▶ [Set of tasks]:
1) In the forum thread on anti-roll bars, why does Nick say rear toe should be set straight relative to the front wheels instead of relative to the car?
2) Write the next part of the forum thread on anti-roll bars, starting after its final post.

Anti-Roll / Sway Bars
#1
Posted 26 February 2013 - 11:19 PM
What would you recommend?
#2
Posted 27 February 2013 - 07:28 AM
Can you tell us abit more about the rest of the suspension? Is it all standard:)? Adjustable? Soft suspension cones ect?
And I think we'd all love to see a picture of this little beauty!
Cheers
Nick
#3
Posted 27 February 2013 - 05:25 PM
Currently the suspension is setup for reliable but fun daily driving. I have red road/race springs with lowered GAZ adjustable shocks on all for corners with 10inch original Minilites. The front has heavy duty adjustable tie rods and 1.5¡ negative camber bottom arms, with 7.5 disc brakes. No camber kit on the rear. I usually run the adjustable shocks at 20 clicks on the front and 18 on the rear for around town driving. For the track day I tighten them up to 30/30. I have about 2 inch clearance between the top of the rear tires and the body. I saw a video of me on the track during a long off camber left corner and the rear tire was rubbing. So I'm planning to put on rear bumpstops, for safety reasons, but I'm thinking at least a rear swaybar would help with the body roll.
I'm leaning toward the adjustable KAD version. What do you think?
Edited by Ratkiller, 27 February 2013 - 05:26 PM.
#4
Posted 27 February 2013 - 09:15 PM
So really try them on track first, then see if they're suitable for road use but i think not..
#5
Posted 01 March 2013 - 12:45 AM
From what you've said it sounds like a cool little set up you have going!
I'd recommend getting adjustable bottom arms, and you'll need some longer track rod ends just to be safe, then adjust the front suspension to whatever you wish. If it was just used on a track, I'd go for 2 degrees negative camber(what tyres do you use by the way?:) 4 degrees castor, and toe out is up to you, some people like it just a tiny bit, others like a whole degree. (Can't give all my secrets away;)
Rear is where you can make some big improvements, first of all I wouldn't recommend getting those brackets which have cerated plates and can do camber and toe, because they're just useless if I'm honest! Work out how much rear camber you have and then using abit of maths (trigonometry) you'll be able to work out how much to move it by to get some rear camber- again anywhere between 0 and -2 is what I've seen, have a play and see what you think! With rear toe, if your competent, I'd definitely make sure she's toeing dead straight!(remembering to toe it straight to where the front wheels are, not necessarily the car since not many minis are actually straight haha:p And see how you go from there!
And last but not least, don't forget race cars are low for a reason!:) so go as low as you are happy with!:)
Any more questions or if you don't understand anything I've said above(never been a good teacher!) let me know:)
Cheers
Nick
#6
Posted 01 March 2013 - 09:49 AM
#7
Posted 01 March 2013 - 10:17 PM
My springs, I'm not sure about the spring rate, but they are the red ones from MiniSpares. They list firm, but no other specs.
For the tires I was running the Yoko A032r's on 10x4.5 minilites. They held up pretty well but did have a bit of roll to them, an extra 1 inch ware mark on the outside of the fronts. I may try a set of HOTDs Hoosiers next time around, I've heard they have a much stronger sidewall.
Here's a link to a pic of me going through one of the lefts. This particular corner was a little banked.
http://www.gotbluemi...es/image26.html
Here's a pic of me leaving the same corner.

▶ [Dataset excerpt]:
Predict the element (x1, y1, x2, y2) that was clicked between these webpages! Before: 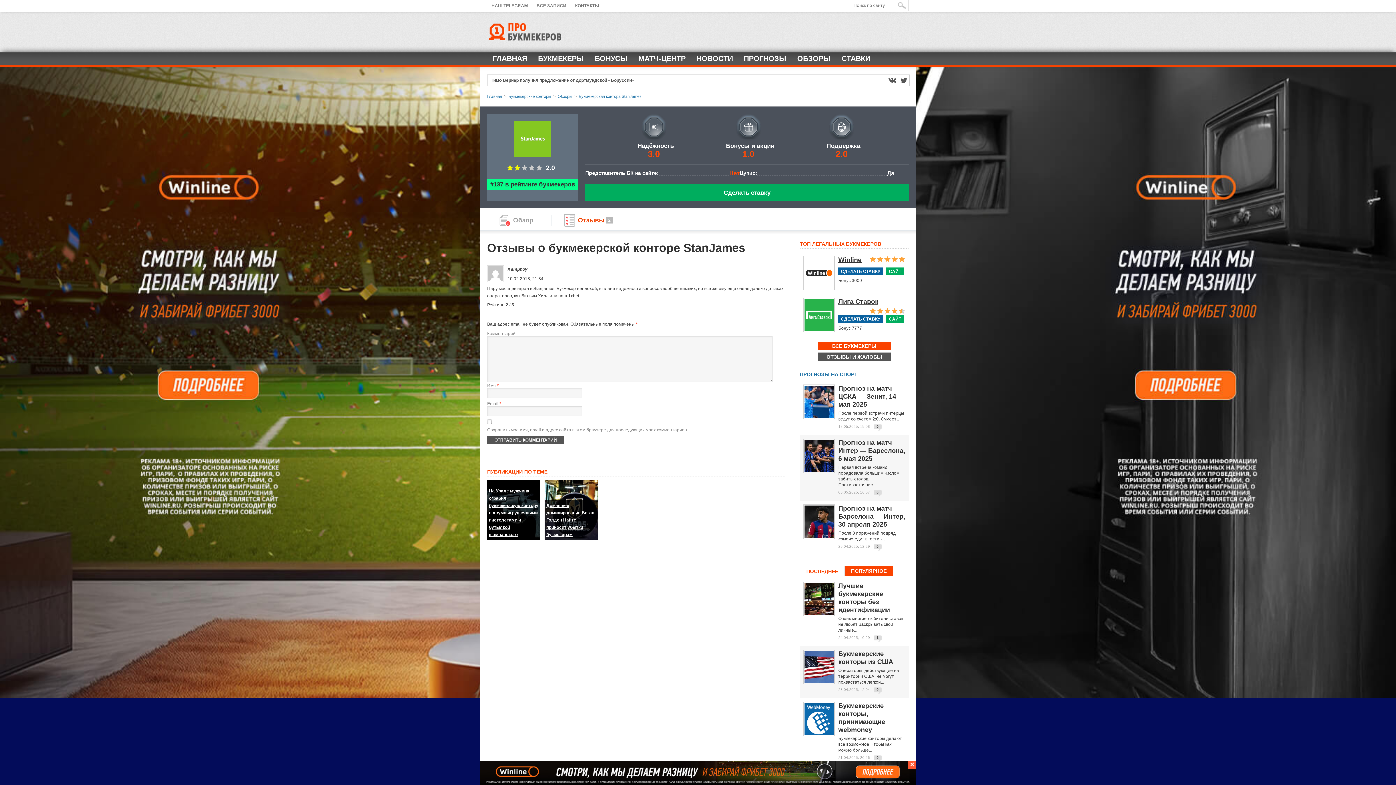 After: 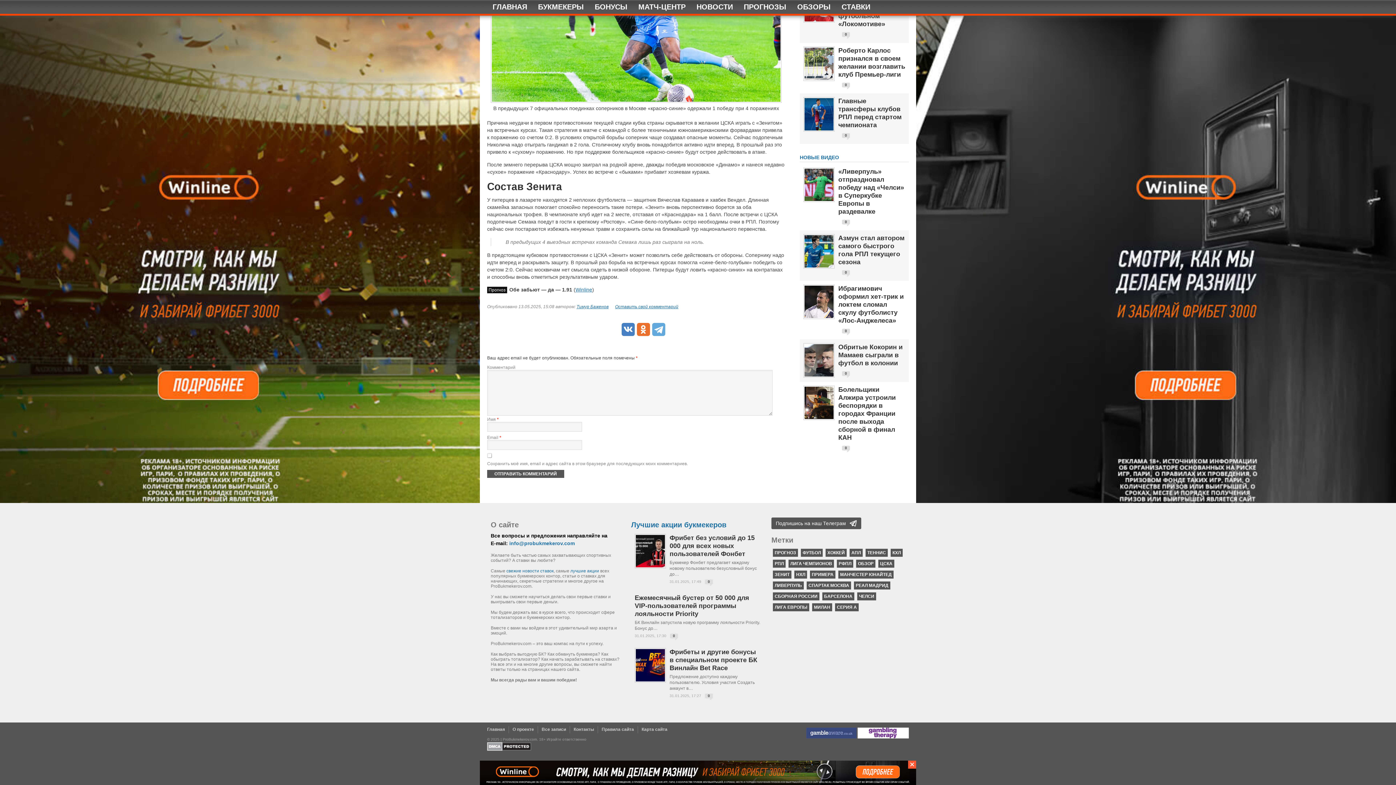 Action: label: 0 bbox: (876, 424, 878, 428)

▶ [Results in order]:
1) He says few Minis are actually straight, so aligning rear toe to the car itself may not line the rear wheels up with the front wheels.

2)
http://www.gotbluemi...es/image30.html
This one is during a parade lap. This is how it sits with no additional load on the suspension. The rear probably sits with a little less then a 2inch gap.
http://www.gotbluemi...es/image26.html
Edited by Ratkiller, 01 March 2013 - 10:29 PM.
#8
Posted 03 March 2013 - 08:10 AM
#9
Posted 07 March 2013 - 11:07 PM
I found a good article that explains the use of swaybars.
"This is a subject I should never get started on; I will try to give you the short story!"
For any of you that don’t know I have been racing Mini Coopers for over 30 years. And on this subject of I have some very definite experience. Before my later years in Road Racing I was national Autocross champion in a 1966 Hydrolastic Mini Cooper “S”. And while I have not road raced a classic Mini on anything other than 10” tires, my last couple of years racing the new MINI Cooper on BIG tires does apply to the classic with 13”.
At the very basics of this issue is ‘Balance’ and ‘Compromise’! The Compromise was started by the manufacturer when he decided to make a road car as safe as possible. All road cars are designed to have understeer (push or plow). It generally considered that if an inexperienced driver is going to get into trouble it will occur when he goes too fast into a turn, and rather than have the rear end snap around, the car is designed to push. In our front wheel drive cars that was not hard to achieve; with all the real weight and driving force on the front tires, it is easy to exceed their ability to grip.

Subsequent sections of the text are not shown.